Together with percussionist Tony Allen, Fela Kuti is credited for having invented the Afrobeat genre, that groovy sound that’s now ubiquitously playing on African radios and beyond. You hear it in the mix of instruments, the way Fela swings his saxophone, the gentle strokes on piano keys, and the unforgettable performance of Tony Allen on the drums. A whole generation of African artists has been influenced by Fela’s music, whether they know it or not. Fela had the unique ability to draw from Jazz, a relaxed American Funk and combine it with traditional African rhythms. The result was the sound we now recognize as Afrobeat. It’s instantly recognizable today and it’s thanks to Fela Kuti and Tony Allen.
‘Zombie’ is a significant record precisely because Fela Kuti had mastered his sound at the point it was released which meant that the instruments didn’t get in the way of what he had to say. The album’s titular first track ‘Zombie’ had the most impact.

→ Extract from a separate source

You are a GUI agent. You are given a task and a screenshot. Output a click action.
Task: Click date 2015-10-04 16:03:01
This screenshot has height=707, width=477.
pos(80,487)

It is was a blunt and humorous attack on the Nigerian military’s methods. Fela used this track to criticize how the military followed the country’s corrupt leaders’ wishes as though it was inconsequential. “Zombie no go go unless you tell am to go// Zombie no go stop unless you tell am to stop”. He expected more from the military, he thought it had to stand for the country’s people, the common good, but this was far from the reality. Contextually speaking, Nigeria saw enormous economic growth in the 1970s due to the oil boom. This was both a blessing and a curse because it wounded the country with corruption and left a mark that’s visible even today.

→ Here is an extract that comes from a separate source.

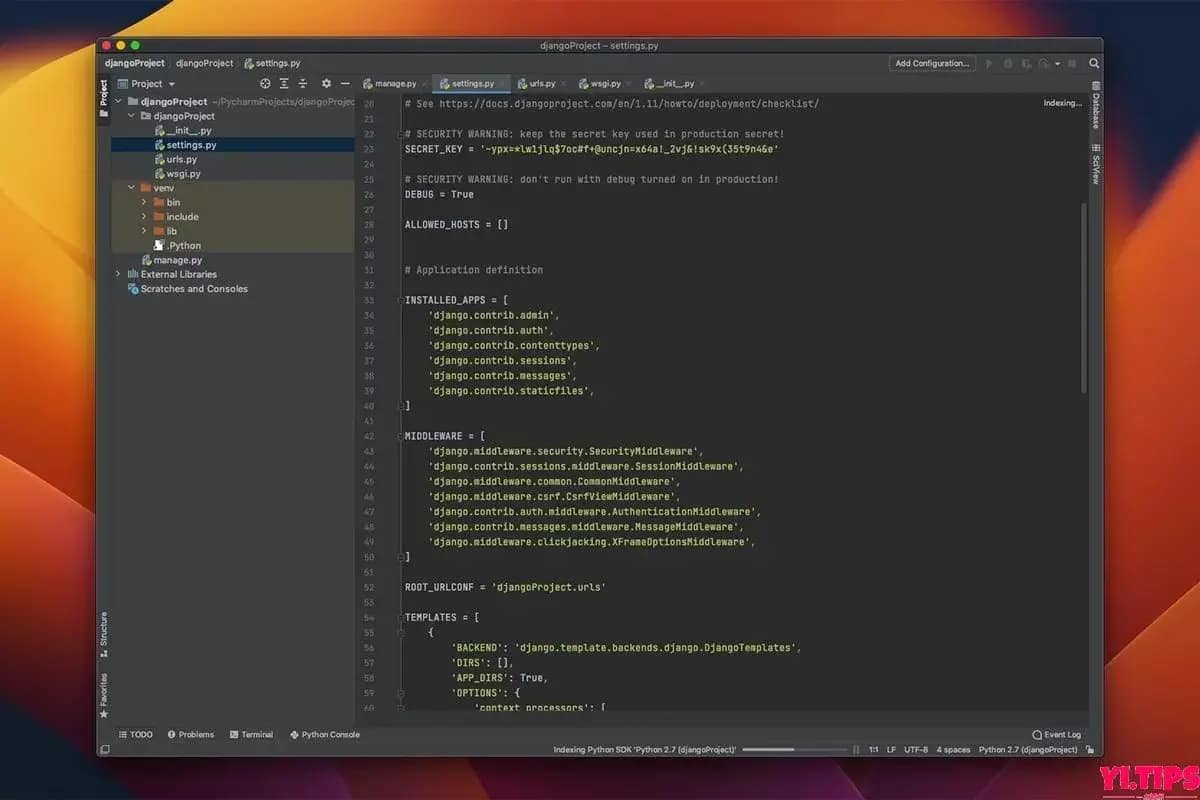The image size is (1200, 800).
Task: Select Opened File using the crosshair icon
Action: (x=264, y=84)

Fela’s music is in essence revolutionary music. In the Documentary ‘Finding Fela’ by Alex Gibney, Fela states concisely what he intended to do with his music. “As far as Africa is concerned, music can not be for enjoyment, music has to be for revolution. Music is the weapon.” Fela was right, in fact he was speaking from experience. The government’s reaction to ‘Zombie’ was proof of just how powerful Fela’s music was. His home was attacked and burned down and to Fela’s grief, his mother was thrown out of a window and left her injured severely. She would die later from the injuries. You would think then that this would discourage Fela Kuti but it only filled him with more passion for his cause.
Finding Fela Trailer
Fela’s vocals were almost always sung in pidgin, a technique he used to appeal to the Nigerian masses. With ‘Zombie’, Fela not only warned about the inaction of the military—essentially the inaction of the country’s official force—but he also warned the Nigerian people about conformity, about being victim to collective illusions. He expressed this in the second track “Mr. Follow Follow”. Lasting almost 13minutes, this track begins soothingly with Fela’s jazzy saxophone and Tony’s drums. It’s not until the last quarter of the track that Fela delivers his powerful rhetoric which is echoed back by the Afrika ‘70 backup singers. “Some dey follow follow, dem close dem sense // I say dem close sense, Dem close sense // If you dey follow follow // Make you open eye, open ear, open mouth, open sense”. This track is also an attack on foreign religion. He alludes to this when he sings “If you dey follow follow dem book// Na inside cupboard you go quench.” Fela Kuti was a militant pan-African. He was so focused on rejecting everything associated with western culture that he became polygamous and married 27 women. Christianity therefore couldn’t fit his vision of what it really meant to be African. Fela was powerful, he was rebellious, and maybe he was too rebellious.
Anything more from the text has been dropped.